▶ **Data rows**
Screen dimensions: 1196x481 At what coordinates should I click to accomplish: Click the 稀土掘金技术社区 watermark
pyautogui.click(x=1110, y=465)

* * *

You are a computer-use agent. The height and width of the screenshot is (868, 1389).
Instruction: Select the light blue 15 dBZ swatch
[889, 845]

▶ **The request**
Can you rewrite the part of the items that opens with the line containing "Screen dimensions: 1196x481" and closes with the line containing "pyautogui.click(x=1110, y=465)", swapping "watermark" for "logo" and leaving everything else unchanged?

▶ **Correct result**
Screen dimensions: 1196x481 At what coordinates should I click to accomplish: Click the 稀土掘金技术社区 logo
pyautogui.click(x=1110, y=465)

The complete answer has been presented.